───── STUDY TEXT
Or is it all one-sided? Is the dog-human bond all a sham, albeit one played willingly by both parties, with the dog getting food and shelter in return for making goo-goo eyes at its owner, and the owner getting a simulacrum of undying love?

The dog on SEAL Team 6 set in motion a chain of events. With Andrew Brooks, a graduate student in my lab, and Mark Spivak, President and founder of Comprehensive Pet Therapy in Atlanta, we set out a year ago to answer the eternal question of what dogs are really thinking. More specifically, we wanted to know what a dog is thinking when it looks at its human owner.

McKenzie & Rebeccah. Photo by Bryan Meltz.

Because of their prolonged evolution with humans, many of the canine cognitive skills are thought to represent a selection of traits that make dogs particularly sensitive to human cues. For this reason, we selected a simple discrimination task with two human hand signals for initial study with canine fMRI.

Our first subjects were my feist, Callie, and McKenzie, a border collie owned and trained in agility by Melissa Cate. What we asked our dogs to do should have been simple compared to parachuting and IED-detecting. But we were naïve, and there were many hurdles. Ultimately, we wanted the dogs to walk up a set of steps into an MRI scanner, and shimmy inside a “head coil,” which detects the signals from the brain but looks like a small birdcage lying on its side. Once in the coil they would need to put their head on a chin rest and remain absolutely motionless. A few millimeters of movement would completely destroy the image quality. And one more thing: when the MRI is running, it sounds like a jackhammer.

Callie training with ear muffs in a mock head-coil.

From the outset, we adopted a set of strict ethical principles. Under no circumstances would we do anything to harm the dogs. They were members of our families. Because of the scanner noise, we were most concerned about the dogs’ hearing. So they had to be trained to wear ear muffs. We also extended to them rights normally afforded humans, namely the right of self-determination, meaning that the dogs had to be free to quit the experiment at any time. So, no restraints. The dogs would have to stay in the scanner because they wanted to. And finally, we used only positive reinforcement. Just food and praise. See how we trained them here. And watch the music video.
──────────
§ WORK TO BE COMPLETED
Quote the entire passage on training dogs for MRI scans word for word. Work only from the passage on training dogs for MRI scans.
───── LISTED RECORDS
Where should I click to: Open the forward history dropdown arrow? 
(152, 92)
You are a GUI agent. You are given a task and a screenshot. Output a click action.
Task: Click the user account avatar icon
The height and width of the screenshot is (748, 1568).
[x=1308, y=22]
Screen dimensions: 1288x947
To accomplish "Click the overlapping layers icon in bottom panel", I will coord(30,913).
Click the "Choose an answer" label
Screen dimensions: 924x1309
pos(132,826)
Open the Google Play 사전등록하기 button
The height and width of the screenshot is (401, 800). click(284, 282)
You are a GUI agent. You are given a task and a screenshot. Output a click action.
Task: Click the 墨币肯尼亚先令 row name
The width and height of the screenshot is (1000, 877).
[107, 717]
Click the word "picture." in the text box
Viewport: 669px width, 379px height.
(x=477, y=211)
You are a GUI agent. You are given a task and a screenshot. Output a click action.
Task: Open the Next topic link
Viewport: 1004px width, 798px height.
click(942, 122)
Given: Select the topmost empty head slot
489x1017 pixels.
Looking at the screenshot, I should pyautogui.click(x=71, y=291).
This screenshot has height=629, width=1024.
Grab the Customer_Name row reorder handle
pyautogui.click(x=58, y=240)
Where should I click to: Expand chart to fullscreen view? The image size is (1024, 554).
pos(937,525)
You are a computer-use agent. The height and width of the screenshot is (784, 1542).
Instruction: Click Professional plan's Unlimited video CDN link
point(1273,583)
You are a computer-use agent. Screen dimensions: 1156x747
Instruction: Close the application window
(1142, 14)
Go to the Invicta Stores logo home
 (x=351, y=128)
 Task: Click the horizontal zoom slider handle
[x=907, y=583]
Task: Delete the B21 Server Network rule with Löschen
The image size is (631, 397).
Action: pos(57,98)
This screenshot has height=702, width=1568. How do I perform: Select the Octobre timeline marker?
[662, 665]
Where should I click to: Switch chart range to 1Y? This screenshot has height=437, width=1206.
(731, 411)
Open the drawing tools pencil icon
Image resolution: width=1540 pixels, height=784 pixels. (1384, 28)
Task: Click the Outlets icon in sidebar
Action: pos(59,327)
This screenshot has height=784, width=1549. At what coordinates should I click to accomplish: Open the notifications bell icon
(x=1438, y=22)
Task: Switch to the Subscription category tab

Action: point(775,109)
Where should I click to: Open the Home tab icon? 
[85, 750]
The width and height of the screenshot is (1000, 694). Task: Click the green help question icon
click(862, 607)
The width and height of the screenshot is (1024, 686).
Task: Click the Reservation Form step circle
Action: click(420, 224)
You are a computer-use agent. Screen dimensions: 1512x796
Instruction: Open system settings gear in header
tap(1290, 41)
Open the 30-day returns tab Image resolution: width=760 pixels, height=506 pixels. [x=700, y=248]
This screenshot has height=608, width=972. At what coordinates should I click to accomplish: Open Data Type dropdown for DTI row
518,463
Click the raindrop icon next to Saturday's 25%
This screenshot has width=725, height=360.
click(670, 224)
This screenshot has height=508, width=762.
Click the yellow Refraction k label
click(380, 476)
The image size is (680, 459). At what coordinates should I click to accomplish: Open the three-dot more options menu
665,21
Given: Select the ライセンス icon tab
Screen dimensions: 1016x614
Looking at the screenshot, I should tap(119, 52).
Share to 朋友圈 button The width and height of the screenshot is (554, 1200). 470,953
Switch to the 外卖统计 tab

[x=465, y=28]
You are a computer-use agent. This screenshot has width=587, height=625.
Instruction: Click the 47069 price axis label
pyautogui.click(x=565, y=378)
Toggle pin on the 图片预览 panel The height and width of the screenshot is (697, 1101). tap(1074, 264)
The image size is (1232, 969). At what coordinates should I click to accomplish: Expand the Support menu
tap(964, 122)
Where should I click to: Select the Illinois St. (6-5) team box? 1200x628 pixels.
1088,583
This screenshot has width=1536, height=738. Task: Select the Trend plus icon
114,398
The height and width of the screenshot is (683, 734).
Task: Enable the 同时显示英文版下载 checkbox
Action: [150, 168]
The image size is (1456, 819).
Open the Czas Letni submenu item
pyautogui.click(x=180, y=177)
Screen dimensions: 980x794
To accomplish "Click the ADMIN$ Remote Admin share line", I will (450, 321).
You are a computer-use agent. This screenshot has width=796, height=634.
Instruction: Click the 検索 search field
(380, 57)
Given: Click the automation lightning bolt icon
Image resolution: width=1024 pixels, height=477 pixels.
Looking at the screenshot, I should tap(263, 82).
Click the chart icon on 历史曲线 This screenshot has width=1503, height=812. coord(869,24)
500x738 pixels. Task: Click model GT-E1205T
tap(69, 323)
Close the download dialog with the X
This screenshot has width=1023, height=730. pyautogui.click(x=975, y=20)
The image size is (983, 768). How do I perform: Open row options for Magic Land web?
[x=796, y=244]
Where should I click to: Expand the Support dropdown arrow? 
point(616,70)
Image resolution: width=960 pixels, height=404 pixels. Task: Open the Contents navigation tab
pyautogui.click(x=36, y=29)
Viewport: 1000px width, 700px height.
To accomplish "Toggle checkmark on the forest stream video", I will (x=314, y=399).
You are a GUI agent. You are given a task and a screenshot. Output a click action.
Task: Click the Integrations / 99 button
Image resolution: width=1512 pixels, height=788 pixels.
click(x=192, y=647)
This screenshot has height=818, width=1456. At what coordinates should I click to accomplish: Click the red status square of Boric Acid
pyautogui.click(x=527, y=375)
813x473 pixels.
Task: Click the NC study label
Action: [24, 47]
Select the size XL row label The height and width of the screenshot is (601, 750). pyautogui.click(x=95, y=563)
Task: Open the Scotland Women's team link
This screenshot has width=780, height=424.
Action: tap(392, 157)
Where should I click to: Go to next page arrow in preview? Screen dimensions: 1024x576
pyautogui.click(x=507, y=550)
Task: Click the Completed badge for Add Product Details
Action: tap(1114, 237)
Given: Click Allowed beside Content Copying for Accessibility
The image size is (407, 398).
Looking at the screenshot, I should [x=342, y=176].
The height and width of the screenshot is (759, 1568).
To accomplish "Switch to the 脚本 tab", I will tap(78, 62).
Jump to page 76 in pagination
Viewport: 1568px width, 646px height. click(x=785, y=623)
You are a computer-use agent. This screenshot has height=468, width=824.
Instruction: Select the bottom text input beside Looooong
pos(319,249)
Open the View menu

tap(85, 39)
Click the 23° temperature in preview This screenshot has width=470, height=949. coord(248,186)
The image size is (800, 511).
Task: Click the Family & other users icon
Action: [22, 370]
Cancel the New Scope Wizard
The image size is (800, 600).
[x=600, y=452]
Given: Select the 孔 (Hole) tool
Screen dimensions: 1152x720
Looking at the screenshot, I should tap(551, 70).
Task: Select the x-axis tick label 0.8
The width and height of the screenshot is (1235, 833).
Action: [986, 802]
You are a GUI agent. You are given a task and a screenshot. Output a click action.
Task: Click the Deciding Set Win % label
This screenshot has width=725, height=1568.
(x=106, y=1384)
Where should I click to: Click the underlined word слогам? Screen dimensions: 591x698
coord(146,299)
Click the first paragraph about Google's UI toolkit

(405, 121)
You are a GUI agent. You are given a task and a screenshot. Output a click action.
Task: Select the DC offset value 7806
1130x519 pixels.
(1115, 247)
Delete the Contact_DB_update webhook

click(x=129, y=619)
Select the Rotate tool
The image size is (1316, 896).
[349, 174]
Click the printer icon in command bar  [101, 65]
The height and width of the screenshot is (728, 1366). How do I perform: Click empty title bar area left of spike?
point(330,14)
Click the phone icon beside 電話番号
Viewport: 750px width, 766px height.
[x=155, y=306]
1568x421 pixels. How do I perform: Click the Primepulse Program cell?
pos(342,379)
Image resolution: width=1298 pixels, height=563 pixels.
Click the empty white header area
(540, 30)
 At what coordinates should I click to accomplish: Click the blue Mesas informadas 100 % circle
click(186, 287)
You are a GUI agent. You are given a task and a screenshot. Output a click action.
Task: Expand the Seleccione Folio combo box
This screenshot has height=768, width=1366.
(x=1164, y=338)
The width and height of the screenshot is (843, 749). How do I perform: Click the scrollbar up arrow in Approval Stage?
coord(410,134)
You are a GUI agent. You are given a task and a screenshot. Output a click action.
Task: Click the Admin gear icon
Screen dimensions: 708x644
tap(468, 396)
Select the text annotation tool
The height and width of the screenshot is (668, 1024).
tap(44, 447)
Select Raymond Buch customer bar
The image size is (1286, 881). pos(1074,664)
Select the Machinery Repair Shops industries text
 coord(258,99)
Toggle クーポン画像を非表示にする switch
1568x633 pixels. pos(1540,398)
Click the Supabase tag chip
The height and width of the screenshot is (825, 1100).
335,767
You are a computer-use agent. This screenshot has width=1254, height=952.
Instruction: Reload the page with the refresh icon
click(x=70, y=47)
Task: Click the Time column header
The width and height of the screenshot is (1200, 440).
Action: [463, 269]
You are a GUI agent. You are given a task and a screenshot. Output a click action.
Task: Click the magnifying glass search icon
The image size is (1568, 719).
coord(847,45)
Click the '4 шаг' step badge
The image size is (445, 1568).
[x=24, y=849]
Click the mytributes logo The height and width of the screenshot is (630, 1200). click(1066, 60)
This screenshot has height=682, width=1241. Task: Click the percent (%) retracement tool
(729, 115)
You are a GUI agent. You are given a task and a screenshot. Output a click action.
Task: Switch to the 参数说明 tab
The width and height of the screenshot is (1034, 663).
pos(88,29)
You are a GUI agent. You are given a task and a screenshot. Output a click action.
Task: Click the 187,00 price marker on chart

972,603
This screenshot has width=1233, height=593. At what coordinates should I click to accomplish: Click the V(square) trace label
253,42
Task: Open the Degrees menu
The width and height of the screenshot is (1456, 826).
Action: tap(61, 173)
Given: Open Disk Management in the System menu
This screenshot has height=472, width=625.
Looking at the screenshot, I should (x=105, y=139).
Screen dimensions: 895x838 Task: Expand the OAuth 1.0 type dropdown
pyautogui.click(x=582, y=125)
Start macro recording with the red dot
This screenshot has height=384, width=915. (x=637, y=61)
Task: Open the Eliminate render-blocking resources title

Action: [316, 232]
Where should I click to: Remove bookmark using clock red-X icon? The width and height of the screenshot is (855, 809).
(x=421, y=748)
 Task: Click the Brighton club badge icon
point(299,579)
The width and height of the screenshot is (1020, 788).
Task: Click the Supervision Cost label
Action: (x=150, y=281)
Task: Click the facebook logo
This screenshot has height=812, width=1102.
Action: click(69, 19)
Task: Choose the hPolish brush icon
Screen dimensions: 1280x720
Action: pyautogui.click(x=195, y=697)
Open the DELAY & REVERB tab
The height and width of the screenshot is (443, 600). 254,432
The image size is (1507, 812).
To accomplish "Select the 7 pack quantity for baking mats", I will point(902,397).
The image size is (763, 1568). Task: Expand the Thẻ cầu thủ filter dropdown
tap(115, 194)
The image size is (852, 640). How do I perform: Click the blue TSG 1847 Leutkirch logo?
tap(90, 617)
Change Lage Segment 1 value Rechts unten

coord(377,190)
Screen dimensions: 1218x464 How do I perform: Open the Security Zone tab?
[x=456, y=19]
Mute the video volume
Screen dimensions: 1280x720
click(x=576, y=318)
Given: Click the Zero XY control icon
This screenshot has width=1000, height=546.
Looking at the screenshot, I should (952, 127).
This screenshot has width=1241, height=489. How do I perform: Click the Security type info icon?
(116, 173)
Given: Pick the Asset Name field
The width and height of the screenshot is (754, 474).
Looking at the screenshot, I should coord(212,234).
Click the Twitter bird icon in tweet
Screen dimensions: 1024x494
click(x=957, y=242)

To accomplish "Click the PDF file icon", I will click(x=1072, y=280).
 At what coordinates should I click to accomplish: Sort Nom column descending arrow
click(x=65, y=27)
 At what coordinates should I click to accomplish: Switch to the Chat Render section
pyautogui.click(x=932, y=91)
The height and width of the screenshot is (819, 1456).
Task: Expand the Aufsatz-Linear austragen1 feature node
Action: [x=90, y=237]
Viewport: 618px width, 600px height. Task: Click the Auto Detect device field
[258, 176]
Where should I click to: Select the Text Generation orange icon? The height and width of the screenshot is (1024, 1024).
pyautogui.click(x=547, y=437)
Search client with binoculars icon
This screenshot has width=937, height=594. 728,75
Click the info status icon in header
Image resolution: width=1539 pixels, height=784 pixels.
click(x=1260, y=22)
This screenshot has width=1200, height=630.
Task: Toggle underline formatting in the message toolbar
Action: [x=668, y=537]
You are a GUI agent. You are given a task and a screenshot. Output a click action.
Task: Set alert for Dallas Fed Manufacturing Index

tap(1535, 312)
──────────
§ TASK RESPONSE
Or is it all one-sided? Is the dog-human bond all a sham, albeit one played willingly by both parties, with the dog getting food and shelter in return for making goo-goo eyes at its owner, and the owner getting a simulacrum of undying love?

The dog on SEAL Team 6 set in motion a chain of events. With Andrew Brooks, a graduate student in my lab, and Mark Spivak, President and founder of Comprehensive Pet Therapy in Atlanta, we set out a year ago to answer the eternal question of what dogs are really thinking. More specifically, we wanted to know what a dog is thinking when it looks at its human owner.

McKenzie & Rebeccah. Photo by Bryan Meltz.

Because of their prolonged evolution with humans, many of the canine cognitive skills are thought to represent a selection of traits that make dogs particularly sensitive to human cues. For this reason, we selected a simple discrimination task with two human hand signals for initial study with canine fMRI.

Our first subjects were my feist, Callie, and McKenzie, a border collie owned and trained in agility by Melissa Cate. What we asked our dogs to do should have been simple compared to parachuting and IED-detecting. But we were naïve, and there were many hurdles. Ultimately, we wanted the dogs to walk up a set of steps into an MRI scanner, and shimmy inside a “head coil,” which detects the signals from the brain but looks like a small birdcage lying on its side. Once in the coil they would need to put their head on a chin rest and remain absolutely motionless. A few millimeters of movement would completely destroy the image quality. And one more thing: when the MRI is running, it sounds like a jackhammer.

Callie training with ear muffs in a mock head-coil.

From the outset, we adopted a set of strict ethical principles. Under no circumstances would we do anything to harm the dogs. They were members of our families. Because of the scanner noise, we were most concerned about the dogs’ hearing. So they had to be trained to wear ear muffs. We also extended to them rights normally afforded humans, namely the right of self-determination, meaning that the dogs had to be free to quit the experiment at any time. So, no restraints. The dogs would have to stay in the scanner because they wanted to. And finally, we used only positive reinforcement. Just food and praise. See how we trained them here. And watch the music video.